9 The Crown has referred me to a decision of Latham J in a case of Sin on 18 April 2008 where her Honour was asked to discharge herself on the basis of some comments that her Honour had made, which, in the case of the offender, possibly should have resulted in a more serious charge. Her Honour said that she had some problems, and she indicated, quite clearly on that basis, that she proposed to take a particular course of action, in relation to the agreed facts which had been tendered. She then adjourned the matter. Senior counsel for the accused acknowledged that her Honour had properly expressed a view, but subsequently applied for the judge to disqualify herself, and she entertained that application, applying the test laid down by the High Court in Ebner v OfficialTrustee (2000) 205 CLR 337 where a majority of the Court said, at para 7, that the question is one of possibility, real and not remote, not probability. In John Fairfax Publications Pty Limited v Kriss (2007) NSWCA 79 the Court of Appeal pointed out that that was a low threshold. Her Honour considered that, in the circumstances of that case, she should disqualify herself. It is, in my view, important to realise that her Honour was dealing with a case where the comments that she had made were possibly adverse to the offender, and they were definite and clear comments as to what course of action her Honour would take.
10 In my view, the comments that I made on 22 April 2008 express a concern, but do not in any way indicate a course of action that I would take in determining the appeal.

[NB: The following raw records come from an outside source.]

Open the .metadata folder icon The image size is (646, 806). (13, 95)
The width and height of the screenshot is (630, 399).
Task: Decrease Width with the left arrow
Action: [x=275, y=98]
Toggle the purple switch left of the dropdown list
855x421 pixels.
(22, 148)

11 The Crown also says that, if I deal with the appeal, it would mean that this offender would leapfrog, as it were, other appellants, as this matter would normally have been dealt with in the Court at Goulburn. I should say that I had no idea, when the matter came before me, until the solicitor, who appeared for the prosecution, informed me of the fact that, normally, this is an appeal that would go to Goulburn. I thought it was an appeal that was being dealt with in Wollongong. It should be dealt with, in the ordinary course of events, in these sittings. If I had understood that at the time, I probably would not have taken the course of action that I have in relation to the facts. However, as I say, this was a bail application. It may well have been necessary for me, in any event, to read the transcript as I did, and if I had, I have no doubt that I would have made the same comments as I did.
12 Notwithstanding that, it does seem to me that there is a low threshold, and it is possible that an informed lay observer might form the view that I had prejudged this case, and I therefore will disqualify myself from this case. However, I am not disposed to return the case to Goulburn. I am aware that the appellant now does not live anywhere near the Crookwell area. I think it should be dealt with here in Wollongong and I will stand it over to a date to be dealt with here.